[What is asked]
1) Rewrite the paragraph beginning "Our office has certainly discussed capital and productivity" from the post on long-run growth as a short bulleted list that keeps its main facts.
2) In the post on long-run growth, what are the two primary sources of long-run growth?
3) Reproduce the passage from the post on long-run growth word for word, starting at "Posted by: Josh" and ending at "long-run growth question.".
#### Supplied text
Posted by: Josh Lehner | October 30, 2019

Big Question #2: Capital and Long-Run Growth

One forecasting challenge is we do not know what the 11th or 12th year of an economic expansion looks like. We’ve never been here before. Our baseline forecast calls for ongoing, but slowing growth as we run into supply side constraints. However, that is more theory than data. I’ve been wrestling with two big questions in recent months that I’m putting to our advisors in the coming weeks. Last week we covered a short-run growth question, while this week I will lay out the long-run growth question.

Over the long-run, after we get away from near-term cyclical dynamics, there are two primary sources of growth: labor and capital. This means long-run economic growth is really about how many workers there are and how productive each worker is. Our office has written extensively on population growth and demographics over the years because it is Oregon’s comparative advantage and is a key driver of growth.

Our office has certainly discussed capital and productivity, however we have spent less time doing so because we lack good local data. This summer the Bureau of Labor Statistics published some experimental state productivity statistics (H/T OED’s Nick Beleiciks). No surprise, but Oregon ranks well. From 2007 to 2017, Oregon’s labor productivity increased the 2nd fastest among all states. Our unit labor cost growth ranked 3rd lowest, meaning the regional economy was able to produce a lot more stuff without price pressures forming. Now, the flipside of that is our real hourly compensation increase was right in the middle of all states, ranking 25th best. Now, we know our wages have increased significantly faster in recent years, so this is something to keep an eye on.
########
#### Given records
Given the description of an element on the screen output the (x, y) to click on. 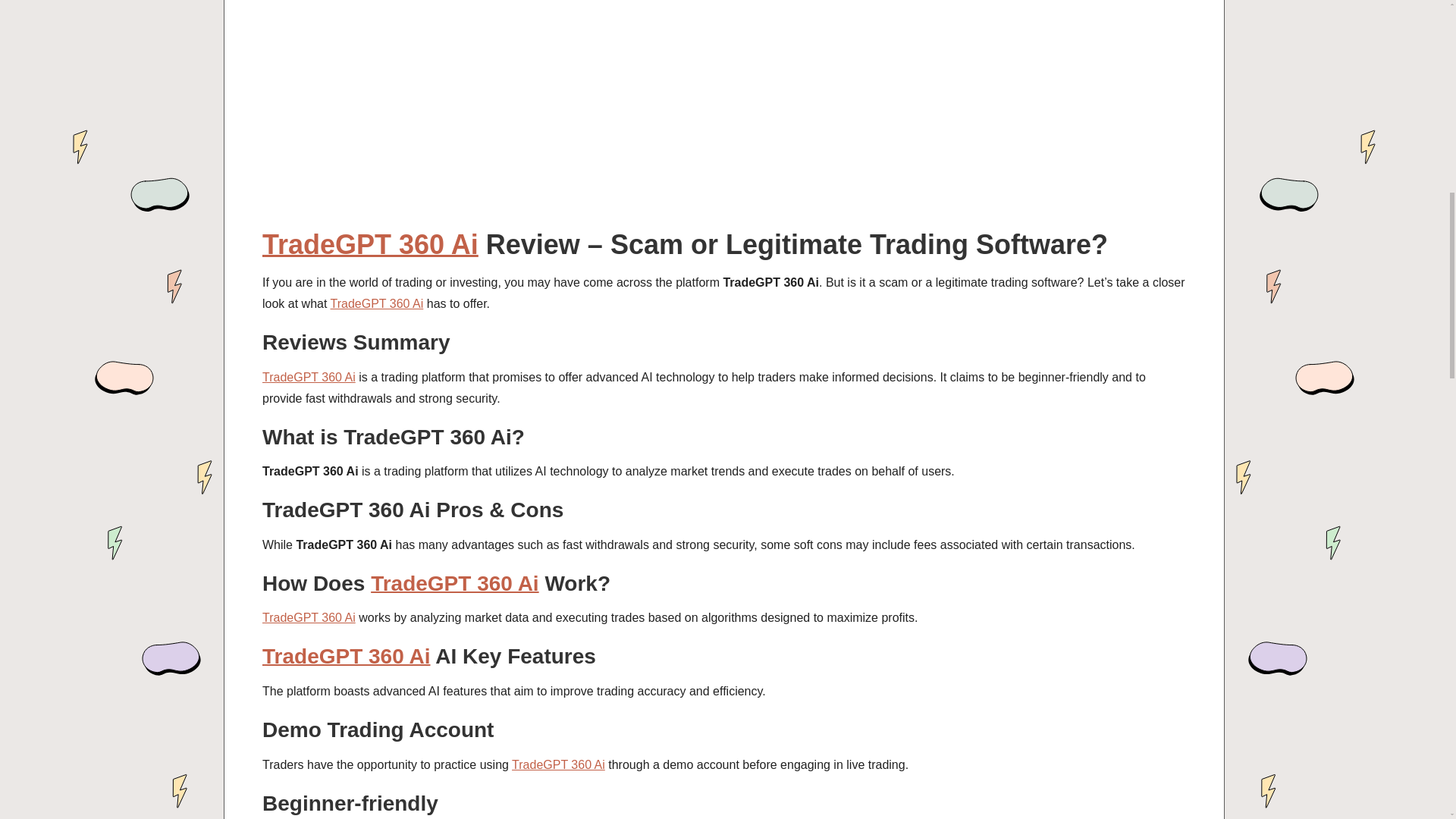
TradeGPT 360 Ai (454, 583)
TradeGPT 360 Ai (558, 764)
TradeGPT 360 Ai (308, 377)
TradeGPT 360 Ai (346, 656)
TradeGPT 360 Ai (370, 244)
TradeGPT 360 Ai (308, 617)
TradeGPT 360 Ai (376, 303)
Given the description of an element on the screen output the (x, y) to click on. 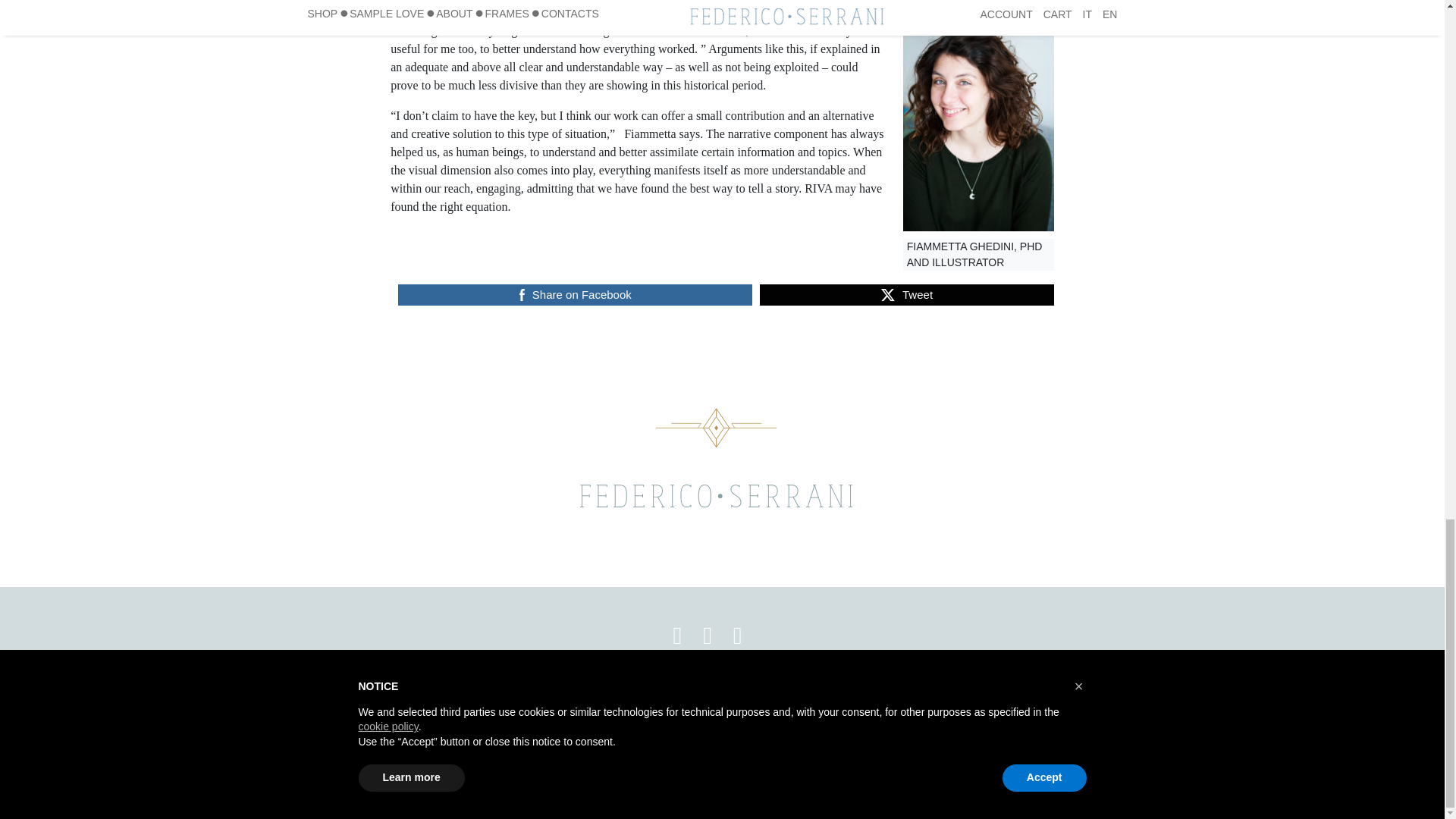
Tweet (906, 294)
Share on Facebook (574, 294)
Cookie Policy (663, 718)
Privacy Policy (561, 718)
Contacts (888, 718)
Terms and conditions (783, 718)
Given the description of an element on the screen output the (x, y) to click on. 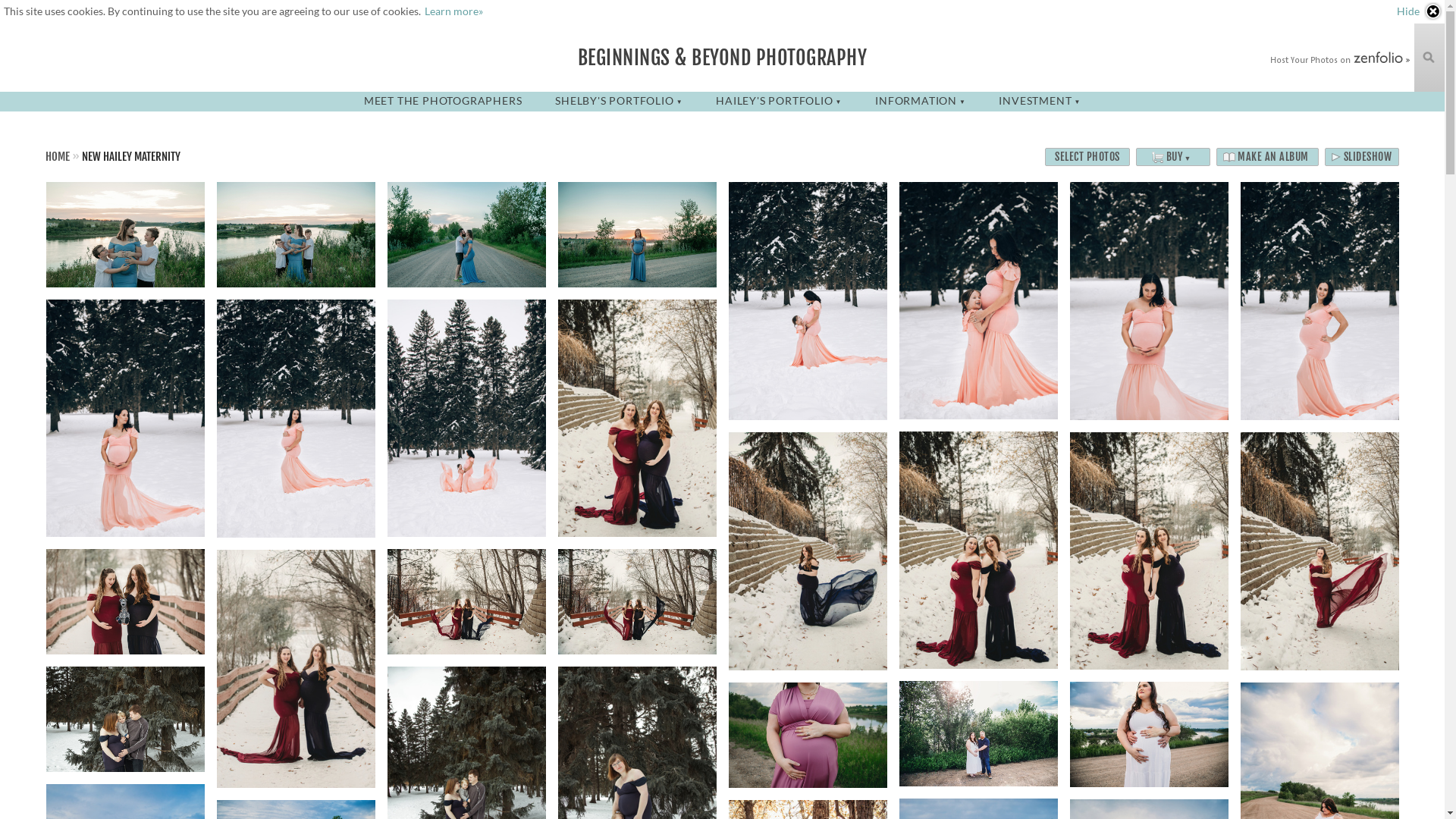
BEGINNINGS & BEYOND PHOTOGRAPHY Element type: text (722, 57)
HOME Element type: text (57, 156)
MEET THE PHOTOGRAPHERS Element type: text (442, 100)
Host Your Photos on Zenfolio Element type: hover (1338, 59)
Hide Element type: text (1419, 11)
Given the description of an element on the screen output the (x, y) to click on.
########
[Written answers]
1)
- The office has discussed capital and productivity less because it lacks good local data.
- This summer the Bureau of Labor Statistics published experimental state productivity statistics.
- From 2007 to 2017, Oregon's labor productivity increased the 2nd fastest among all states.
- Oregon's unit labor cost growth ranked 3rd lowest, so the regional economy produced much more without price pressures forming.
- Oregon's real hourly compensation increase ranked 25th, in the middle of all states.
- Wages have risen significantly faster in recent years, so this is worth watching.

2) Labor and capital.

3)
Posted by: Josh Lehner | October 30, 2019

Big Question #2: Capital and Long-Run Growth

One forecasting challenge is we do not know what the 11th or 12th year of an economic expansion looks like. We’ve never been here before. Our baseline forecast calls for ongoing, but slowing growth as we run into supply side constraints. However, that is more theory than data. I’ve been wrestling with two big questions in recent months that I’m putting to our advisors in the coming weeks. Last week we covered a short-run growth question, while this week I will lay out the long-run growth question.